━━━ MATERIAL SUPPLIED ━━━

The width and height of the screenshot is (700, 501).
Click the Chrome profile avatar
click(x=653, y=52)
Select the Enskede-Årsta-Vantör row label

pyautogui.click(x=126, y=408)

━━━

**WORK TO BE COMPLETED**. Nothing should be left out: copy the material exactly.

**ANSWER**.
The width and height of the screenshot is (700, 501).
Click the Chrome profile avatar
click(x=653, y=52)
Select the Enskede-Årsta-Vantör row label

pyautogui.click(x=126, y=408)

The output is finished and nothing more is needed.